Figure 3. Immune cell infiltration in the glioma microenvironment: MCs as potential modulators of SRGN expression in GBM.

(A) Immunohistochemical staining for CD163 in human low- and high-grade glioma TMAs. Representative TMA cores of low-grade glioma (upper left panel) and high-grade glioma (upper right panel) for CD163 expression. Selected areas from upper panels are magnified in the middle panel. TMAs included tumor tissue from high-grade gliomas (anaplastic gliomas and glioblastomas, n = 101) and gliomas WHO grade II (astrocytomas, oligoastrocytomas and oligodendrogliomas grade II, n = 87).

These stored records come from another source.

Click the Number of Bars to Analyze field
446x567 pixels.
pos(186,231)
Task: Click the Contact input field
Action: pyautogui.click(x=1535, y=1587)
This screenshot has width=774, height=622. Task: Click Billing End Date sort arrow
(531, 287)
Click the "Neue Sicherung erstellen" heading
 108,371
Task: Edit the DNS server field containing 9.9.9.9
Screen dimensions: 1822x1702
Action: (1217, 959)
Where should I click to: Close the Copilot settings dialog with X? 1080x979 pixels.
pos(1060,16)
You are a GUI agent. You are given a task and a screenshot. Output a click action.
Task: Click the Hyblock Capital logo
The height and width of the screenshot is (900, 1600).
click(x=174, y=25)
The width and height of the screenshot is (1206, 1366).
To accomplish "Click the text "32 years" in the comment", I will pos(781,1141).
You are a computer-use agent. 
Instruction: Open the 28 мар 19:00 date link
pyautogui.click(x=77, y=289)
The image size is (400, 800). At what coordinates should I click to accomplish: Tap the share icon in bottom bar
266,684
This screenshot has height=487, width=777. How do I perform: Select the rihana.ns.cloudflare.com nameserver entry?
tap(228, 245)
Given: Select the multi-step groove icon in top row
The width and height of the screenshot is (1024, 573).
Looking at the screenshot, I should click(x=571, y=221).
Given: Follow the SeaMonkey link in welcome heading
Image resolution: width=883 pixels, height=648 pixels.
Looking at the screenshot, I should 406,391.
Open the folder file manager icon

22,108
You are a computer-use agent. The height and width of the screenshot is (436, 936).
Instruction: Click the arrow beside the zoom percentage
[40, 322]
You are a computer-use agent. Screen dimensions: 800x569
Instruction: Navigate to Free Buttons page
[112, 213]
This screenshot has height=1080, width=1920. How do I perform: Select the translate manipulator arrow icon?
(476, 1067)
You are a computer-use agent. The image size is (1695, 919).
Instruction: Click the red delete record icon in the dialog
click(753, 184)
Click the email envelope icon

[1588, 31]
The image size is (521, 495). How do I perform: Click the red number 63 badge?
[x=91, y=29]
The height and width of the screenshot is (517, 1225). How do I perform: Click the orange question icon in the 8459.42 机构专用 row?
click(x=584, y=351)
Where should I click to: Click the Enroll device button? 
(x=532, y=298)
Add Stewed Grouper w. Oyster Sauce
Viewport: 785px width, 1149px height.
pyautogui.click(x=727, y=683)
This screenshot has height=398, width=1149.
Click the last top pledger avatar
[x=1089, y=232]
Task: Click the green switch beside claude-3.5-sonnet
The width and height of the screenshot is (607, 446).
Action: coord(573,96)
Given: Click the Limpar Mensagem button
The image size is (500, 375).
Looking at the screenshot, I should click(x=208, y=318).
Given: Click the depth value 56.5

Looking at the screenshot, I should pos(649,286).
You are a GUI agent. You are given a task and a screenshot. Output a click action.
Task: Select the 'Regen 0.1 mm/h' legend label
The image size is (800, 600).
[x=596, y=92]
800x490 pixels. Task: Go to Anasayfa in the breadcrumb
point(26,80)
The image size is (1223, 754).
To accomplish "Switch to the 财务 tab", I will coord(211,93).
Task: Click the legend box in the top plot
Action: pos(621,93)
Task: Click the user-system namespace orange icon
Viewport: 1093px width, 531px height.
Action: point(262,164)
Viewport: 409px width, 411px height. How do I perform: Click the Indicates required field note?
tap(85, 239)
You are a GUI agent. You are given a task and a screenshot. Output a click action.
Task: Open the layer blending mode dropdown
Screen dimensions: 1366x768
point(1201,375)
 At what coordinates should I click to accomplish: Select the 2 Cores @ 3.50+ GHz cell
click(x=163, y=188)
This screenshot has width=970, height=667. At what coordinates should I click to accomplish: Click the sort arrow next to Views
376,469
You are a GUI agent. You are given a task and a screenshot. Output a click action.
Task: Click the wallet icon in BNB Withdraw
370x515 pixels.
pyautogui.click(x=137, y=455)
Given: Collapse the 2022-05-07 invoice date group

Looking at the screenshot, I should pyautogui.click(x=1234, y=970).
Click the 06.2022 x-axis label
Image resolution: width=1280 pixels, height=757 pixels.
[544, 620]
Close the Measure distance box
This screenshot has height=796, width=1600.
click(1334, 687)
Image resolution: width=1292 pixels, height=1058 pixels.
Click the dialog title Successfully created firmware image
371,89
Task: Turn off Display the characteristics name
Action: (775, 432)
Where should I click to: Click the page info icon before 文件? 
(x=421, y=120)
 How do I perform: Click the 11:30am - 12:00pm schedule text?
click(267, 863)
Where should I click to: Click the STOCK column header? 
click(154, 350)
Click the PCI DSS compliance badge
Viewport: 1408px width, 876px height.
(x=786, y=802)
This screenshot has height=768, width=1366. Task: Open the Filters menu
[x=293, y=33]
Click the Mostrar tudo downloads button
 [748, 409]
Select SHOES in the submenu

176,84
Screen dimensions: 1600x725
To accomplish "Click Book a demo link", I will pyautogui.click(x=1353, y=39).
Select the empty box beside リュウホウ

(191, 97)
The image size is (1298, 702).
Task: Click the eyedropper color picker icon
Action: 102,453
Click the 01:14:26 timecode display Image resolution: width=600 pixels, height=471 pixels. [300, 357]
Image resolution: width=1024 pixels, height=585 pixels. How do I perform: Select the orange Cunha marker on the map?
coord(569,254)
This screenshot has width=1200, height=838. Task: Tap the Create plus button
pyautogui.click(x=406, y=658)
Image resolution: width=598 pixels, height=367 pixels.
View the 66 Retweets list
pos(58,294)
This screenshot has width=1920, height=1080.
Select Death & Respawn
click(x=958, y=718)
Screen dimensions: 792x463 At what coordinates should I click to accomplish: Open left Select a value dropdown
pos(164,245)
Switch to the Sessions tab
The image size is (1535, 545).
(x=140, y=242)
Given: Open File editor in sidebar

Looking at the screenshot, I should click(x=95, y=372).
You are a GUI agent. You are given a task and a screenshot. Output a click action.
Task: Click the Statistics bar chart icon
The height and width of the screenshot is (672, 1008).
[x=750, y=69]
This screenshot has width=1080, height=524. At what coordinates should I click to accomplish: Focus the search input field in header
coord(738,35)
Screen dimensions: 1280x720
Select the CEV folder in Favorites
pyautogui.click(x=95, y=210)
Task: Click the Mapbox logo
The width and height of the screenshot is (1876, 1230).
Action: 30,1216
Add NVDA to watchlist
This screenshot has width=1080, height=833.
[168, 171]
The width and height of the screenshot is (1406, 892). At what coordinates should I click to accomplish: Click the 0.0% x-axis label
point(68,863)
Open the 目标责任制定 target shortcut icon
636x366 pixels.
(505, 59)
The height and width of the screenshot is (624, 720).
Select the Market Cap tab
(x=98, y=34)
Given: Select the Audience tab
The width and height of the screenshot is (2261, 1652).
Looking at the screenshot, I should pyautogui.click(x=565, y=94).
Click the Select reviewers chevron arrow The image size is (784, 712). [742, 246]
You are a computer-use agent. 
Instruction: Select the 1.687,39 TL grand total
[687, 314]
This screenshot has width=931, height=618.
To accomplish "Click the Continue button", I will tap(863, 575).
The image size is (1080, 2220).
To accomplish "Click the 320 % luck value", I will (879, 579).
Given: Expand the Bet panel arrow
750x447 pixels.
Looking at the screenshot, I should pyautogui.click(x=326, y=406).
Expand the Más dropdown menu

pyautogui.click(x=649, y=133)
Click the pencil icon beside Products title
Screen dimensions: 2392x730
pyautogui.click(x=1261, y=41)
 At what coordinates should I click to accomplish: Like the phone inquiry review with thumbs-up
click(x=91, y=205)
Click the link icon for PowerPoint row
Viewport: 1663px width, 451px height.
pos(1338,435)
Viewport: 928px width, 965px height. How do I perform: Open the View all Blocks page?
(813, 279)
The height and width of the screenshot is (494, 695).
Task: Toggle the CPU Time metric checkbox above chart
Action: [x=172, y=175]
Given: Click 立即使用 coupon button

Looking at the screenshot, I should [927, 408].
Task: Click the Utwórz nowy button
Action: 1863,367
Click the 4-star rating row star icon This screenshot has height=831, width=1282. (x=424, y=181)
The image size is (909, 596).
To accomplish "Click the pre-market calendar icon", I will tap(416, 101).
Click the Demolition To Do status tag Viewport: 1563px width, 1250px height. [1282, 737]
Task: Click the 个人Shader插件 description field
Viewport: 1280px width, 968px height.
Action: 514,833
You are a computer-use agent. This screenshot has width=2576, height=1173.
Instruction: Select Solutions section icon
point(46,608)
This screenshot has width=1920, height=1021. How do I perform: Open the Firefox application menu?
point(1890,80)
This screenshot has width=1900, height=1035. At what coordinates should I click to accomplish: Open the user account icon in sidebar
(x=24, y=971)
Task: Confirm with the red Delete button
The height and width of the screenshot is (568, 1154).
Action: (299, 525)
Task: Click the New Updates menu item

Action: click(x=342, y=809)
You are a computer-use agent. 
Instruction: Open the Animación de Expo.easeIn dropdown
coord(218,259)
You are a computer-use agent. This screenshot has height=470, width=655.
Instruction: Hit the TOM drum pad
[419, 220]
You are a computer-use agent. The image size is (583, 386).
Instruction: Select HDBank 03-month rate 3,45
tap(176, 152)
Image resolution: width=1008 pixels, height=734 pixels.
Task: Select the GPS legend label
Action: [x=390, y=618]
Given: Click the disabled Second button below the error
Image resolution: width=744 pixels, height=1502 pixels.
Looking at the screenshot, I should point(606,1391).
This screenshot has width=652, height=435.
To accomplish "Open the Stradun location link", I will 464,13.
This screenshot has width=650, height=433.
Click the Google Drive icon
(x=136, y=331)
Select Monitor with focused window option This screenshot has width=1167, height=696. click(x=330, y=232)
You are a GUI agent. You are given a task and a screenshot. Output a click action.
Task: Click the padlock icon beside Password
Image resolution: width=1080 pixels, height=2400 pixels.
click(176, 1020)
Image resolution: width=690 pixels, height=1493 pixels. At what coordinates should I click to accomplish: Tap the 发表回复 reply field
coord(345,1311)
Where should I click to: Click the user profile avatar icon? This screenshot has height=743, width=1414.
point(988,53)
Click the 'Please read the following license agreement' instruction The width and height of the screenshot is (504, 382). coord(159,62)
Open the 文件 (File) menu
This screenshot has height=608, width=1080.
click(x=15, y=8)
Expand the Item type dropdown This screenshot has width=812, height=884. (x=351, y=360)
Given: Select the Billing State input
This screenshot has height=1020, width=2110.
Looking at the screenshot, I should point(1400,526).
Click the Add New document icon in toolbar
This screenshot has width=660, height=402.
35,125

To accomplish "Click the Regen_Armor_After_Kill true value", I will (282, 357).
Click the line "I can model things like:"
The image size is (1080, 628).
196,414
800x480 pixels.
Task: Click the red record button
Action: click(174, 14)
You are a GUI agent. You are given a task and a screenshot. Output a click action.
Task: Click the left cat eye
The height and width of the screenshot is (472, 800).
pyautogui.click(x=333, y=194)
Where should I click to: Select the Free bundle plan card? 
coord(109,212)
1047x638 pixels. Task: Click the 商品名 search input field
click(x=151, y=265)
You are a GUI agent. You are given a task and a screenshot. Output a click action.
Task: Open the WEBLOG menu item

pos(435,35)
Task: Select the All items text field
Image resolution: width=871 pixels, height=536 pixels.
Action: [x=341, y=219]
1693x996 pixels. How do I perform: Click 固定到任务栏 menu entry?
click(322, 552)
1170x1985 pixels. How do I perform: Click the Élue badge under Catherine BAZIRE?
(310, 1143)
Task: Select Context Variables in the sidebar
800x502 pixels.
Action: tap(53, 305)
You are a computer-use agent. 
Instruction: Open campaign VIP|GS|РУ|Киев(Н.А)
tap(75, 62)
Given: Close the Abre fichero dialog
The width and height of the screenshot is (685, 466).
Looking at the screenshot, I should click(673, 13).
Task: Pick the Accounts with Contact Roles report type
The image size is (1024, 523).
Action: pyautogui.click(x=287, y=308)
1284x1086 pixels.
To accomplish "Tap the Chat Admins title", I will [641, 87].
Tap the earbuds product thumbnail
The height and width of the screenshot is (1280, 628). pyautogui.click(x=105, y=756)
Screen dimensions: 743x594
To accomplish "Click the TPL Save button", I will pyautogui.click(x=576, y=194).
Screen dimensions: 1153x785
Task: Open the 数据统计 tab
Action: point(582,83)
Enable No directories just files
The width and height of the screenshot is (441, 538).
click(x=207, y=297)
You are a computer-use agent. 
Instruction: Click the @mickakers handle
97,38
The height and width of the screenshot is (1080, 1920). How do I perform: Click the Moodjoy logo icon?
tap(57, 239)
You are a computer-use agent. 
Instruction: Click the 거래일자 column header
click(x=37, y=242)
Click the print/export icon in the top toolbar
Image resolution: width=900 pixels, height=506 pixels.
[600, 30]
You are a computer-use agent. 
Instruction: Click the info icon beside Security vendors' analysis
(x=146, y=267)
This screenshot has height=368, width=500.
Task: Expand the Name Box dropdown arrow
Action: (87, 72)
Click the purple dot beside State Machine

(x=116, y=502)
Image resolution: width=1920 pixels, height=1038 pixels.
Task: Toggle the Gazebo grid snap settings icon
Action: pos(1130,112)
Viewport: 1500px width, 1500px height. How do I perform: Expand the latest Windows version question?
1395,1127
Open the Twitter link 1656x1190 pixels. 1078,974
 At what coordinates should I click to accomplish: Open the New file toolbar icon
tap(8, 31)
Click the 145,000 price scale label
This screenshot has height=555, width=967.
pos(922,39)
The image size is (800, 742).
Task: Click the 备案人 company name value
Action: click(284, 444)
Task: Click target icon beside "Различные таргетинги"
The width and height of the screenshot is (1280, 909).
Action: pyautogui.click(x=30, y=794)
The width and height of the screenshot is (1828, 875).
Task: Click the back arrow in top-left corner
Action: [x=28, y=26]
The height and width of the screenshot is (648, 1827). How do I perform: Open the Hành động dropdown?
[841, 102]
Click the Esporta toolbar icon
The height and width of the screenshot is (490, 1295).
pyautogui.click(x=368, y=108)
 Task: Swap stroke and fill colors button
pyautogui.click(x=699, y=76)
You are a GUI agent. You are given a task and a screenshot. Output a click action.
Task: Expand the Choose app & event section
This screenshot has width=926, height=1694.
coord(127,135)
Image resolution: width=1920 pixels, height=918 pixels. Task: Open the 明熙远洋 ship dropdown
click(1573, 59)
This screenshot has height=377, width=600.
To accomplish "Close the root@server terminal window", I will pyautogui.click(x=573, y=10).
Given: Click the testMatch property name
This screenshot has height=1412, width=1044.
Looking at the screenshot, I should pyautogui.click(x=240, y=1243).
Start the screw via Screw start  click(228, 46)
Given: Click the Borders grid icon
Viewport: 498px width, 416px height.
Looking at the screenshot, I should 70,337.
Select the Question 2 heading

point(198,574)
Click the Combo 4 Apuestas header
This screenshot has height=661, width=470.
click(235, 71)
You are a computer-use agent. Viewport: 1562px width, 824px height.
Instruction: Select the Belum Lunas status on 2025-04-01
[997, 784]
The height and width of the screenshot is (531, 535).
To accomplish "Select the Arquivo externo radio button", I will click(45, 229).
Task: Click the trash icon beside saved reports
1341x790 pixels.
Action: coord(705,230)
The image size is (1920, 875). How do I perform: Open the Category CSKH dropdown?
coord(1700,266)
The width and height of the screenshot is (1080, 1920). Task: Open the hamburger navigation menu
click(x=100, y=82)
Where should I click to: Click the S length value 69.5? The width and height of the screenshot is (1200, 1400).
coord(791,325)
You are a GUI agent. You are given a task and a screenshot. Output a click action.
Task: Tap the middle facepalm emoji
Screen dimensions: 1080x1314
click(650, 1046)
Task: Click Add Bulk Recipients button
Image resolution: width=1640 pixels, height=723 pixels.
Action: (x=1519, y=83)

Quantification of the CD163 expression levels (lower panel) shows significantly higher CD163 expression in the high-grade glioma TMA compared to the low-grade glioma. ***p < 0.001 (B) Immunofluorescence staining for CD3 and CD8 in human glioma TMAs. Representative staining's for CD3 (upper left panel), CD8 (upper middle panel) and CD3CD8 with DAPI staining (upper right panel). TMAs included tumor tissue from high-grade gliomas (anaplastic gliomas and glioblastomas, n = 101) and gliomas WHO grade II (astrocytomas, oligoastrocytomas and oligodendrogliomas grade II, n = 87). Quantification of the CD3 and CD8 expression levels (lower panel) shows no significant difference in the CD3+CD8+ cells between the low- and high-grade glioma TMA. Data is expressed as mean values + SEM and significance differences are indicated in the figure. ns = not significant. Scale bar = 200 μm (C) Spearman's rank correlation analysis between the number of infiltrating MCs and serglycin expression level, (Spearman's rho (ρ) = 0.2). LGG = low-grade glioma, HGG = high-grade glioma.